OBJECTIVE
Copy the lines below word for word, from the line containing "Given: Click Restaurar" down through the line containing "Looking at the screenshot, I should coord(367,415).", both included.

THE RECORDS
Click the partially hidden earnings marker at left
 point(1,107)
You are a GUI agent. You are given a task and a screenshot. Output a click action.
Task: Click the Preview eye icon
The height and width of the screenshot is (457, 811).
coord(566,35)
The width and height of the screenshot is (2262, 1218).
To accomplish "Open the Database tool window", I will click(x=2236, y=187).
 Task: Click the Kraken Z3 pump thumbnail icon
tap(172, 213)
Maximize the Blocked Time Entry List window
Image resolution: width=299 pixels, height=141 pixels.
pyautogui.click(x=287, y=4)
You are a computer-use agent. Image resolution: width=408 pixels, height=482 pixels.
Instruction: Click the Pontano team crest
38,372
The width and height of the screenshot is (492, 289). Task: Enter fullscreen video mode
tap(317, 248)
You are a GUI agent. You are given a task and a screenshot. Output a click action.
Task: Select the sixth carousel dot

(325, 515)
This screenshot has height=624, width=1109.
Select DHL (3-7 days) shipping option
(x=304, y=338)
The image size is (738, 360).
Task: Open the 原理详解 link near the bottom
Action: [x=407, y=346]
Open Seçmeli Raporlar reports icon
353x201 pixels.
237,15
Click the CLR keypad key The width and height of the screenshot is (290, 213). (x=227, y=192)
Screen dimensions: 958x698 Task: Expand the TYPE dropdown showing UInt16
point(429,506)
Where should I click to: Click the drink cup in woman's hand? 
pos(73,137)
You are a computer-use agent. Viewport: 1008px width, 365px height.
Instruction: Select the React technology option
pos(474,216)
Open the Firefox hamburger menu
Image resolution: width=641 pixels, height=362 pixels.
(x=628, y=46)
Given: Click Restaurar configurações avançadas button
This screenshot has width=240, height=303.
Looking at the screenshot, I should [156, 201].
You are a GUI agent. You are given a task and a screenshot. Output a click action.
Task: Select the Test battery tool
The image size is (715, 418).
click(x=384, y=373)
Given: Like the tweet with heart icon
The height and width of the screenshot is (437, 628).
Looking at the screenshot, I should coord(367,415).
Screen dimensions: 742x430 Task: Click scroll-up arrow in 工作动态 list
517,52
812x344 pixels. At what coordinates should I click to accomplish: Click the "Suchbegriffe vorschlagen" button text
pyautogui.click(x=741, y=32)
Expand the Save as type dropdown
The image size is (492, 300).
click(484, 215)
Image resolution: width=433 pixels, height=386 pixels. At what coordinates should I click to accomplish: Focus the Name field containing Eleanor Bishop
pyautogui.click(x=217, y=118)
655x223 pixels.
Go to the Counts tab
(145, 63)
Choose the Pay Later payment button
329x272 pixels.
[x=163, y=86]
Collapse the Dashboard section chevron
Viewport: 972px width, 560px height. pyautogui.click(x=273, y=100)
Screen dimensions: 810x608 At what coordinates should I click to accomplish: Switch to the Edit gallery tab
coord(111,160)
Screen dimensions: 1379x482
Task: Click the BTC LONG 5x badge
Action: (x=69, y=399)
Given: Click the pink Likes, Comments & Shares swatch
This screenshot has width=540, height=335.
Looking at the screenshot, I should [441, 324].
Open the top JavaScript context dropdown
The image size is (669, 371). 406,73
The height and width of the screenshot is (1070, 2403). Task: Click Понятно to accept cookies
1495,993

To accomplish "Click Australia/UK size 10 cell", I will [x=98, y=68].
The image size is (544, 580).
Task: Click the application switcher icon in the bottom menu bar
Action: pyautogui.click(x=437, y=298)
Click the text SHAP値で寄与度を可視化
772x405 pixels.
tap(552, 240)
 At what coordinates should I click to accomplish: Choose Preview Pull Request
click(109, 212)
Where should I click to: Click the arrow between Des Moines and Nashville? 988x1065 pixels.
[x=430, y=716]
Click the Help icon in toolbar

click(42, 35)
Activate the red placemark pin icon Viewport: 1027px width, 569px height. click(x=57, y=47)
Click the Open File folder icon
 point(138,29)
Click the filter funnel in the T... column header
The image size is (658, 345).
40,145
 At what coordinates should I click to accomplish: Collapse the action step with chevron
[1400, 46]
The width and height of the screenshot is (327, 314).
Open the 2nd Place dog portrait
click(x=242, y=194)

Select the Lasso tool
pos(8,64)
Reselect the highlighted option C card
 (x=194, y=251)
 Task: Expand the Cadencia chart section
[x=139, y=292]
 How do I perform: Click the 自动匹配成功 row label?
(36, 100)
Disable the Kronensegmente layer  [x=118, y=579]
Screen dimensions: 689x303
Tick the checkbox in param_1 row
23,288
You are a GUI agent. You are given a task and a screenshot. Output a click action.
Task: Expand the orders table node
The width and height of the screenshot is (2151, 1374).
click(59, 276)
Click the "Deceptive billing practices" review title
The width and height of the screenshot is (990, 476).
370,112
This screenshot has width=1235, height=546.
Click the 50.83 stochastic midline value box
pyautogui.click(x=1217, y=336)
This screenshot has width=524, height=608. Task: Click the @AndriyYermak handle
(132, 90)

TASK RESPONSE
Given: Click Restaurar configurações avançadas button
This screenshot has width=240, height=303.
Looking at the screenshot, I should [156, 201].
You are a GUI agent. You are given a task and a screenshot. Output a click action.
Task: Select the Test battery tool
The image size is (715, 418).
click(x=384, y=373)
Given: Like the tweet with heart icon
The height and width of the screenshot is (437, 628).
Looking at the screenshot, I should coord(367,415).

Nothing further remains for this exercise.